◆ **Problem to work on**
Filter the lines below, copying only those with the string "input".

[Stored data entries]
□ □ □
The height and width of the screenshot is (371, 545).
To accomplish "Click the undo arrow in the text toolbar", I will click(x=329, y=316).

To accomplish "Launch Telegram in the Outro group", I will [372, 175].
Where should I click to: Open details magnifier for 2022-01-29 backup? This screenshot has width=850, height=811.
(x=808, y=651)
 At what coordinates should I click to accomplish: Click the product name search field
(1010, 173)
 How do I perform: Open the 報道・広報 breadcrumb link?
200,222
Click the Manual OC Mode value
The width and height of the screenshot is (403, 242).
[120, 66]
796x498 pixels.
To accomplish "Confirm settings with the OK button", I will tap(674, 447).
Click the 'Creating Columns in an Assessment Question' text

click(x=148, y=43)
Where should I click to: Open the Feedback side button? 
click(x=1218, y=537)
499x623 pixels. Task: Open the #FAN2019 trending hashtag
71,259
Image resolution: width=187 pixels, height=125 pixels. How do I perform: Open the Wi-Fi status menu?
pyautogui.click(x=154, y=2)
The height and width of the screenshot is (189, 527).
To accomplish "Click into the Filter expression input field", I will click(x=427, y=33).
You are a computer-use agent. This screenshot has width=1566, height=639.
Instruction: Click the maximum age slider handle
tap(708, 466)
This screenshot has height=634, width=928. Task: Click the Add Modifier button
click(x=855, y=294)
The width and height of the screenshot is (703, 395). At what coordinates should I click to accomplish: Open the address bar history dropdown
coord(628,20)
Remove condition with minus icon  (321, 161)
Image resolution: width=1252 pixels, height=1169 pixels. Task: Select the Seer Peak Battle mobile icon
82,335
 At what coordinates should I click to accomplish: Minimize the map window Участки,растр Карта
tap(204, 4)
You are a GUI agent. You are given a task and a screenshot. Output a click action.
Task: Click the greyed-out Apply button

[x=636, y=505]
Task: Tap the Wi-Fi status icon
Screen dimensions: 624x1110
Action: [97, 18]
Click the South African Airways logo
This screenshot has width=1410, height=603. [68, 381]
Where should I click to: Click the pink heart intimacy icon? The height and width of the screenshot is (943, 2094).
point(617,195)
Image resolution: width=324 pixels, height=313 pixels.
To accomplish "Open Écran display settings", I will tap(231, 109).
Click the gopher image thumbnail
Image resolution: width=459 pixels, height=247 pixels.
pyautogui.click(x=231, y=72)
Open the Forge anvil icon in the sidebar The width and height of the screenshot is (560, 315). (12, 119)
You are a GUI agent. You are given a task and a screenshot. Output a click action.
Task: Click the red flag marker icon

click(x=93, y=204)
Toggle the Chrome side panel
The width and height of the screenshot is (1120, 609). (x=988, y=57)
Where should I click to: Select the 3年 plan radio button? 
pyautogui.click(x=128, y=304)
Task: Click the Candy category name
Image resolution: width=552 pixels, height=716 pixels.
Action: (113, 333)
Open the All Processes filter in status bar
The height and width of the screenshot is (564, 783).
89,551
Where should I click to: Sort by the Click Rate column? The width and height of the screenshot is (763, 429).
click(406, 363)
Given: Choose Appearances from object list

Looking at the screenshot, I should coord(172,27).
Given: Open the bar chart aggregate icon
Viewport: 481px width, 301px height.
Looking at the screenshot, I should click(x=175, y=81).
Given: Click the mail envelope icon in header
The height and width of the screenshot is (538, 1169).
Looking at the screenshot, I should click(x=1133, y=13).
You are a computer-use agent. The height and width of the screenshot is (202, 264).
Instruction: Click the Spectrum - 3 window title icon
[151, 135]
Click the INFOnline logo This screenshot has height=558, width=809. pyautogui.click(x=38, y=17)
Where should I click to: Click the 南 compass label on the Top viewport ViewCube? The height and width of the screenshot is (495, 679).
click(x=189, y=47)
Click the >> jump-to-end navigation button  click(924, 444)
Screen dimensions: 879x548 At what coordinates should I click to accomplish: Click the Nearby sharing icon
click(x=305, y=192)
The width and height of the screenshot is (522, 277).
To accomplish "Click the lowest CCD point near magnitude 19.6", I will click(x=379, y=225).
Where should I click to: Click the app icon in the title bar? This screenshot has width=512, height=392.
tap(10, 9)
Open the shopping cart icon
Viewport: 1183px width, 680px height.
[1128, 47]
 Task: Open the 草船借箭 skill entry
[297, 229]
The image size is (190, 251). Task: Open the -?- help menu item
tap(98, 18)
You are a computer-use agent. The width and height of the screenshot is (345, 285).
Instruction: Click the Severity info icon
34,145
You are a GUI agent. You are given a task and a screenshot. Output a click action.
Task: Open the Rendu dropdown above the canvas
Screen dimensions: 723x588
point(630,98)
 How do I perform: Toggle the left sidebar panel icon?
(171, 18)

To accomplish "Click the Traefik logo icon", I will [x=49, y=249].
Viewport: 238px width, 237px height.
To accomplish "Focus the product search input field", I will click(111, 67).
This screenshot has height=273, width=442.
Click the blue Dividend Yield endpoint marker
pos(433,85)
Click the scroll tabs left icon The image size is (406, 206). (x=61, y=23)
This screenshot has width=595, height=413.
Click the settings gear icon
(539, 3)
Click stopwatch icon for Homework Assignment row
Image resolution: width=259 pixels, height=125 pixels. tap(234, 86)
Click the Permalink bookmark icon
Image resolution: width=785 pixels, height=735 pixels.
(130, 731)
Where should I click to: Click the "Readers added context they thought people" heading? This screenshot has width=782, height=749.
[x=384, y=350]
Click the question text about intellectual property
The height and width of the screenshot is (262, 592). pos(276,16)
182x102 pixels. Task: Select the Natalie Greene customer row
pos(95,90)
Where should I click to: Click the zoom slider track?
□ □ □
◆ **Task solution**
To accomplish "Click into the Filter expression input field", I will click(x=427, y=33).
To accomplish "Focus the product search input field", I will click(111, 67).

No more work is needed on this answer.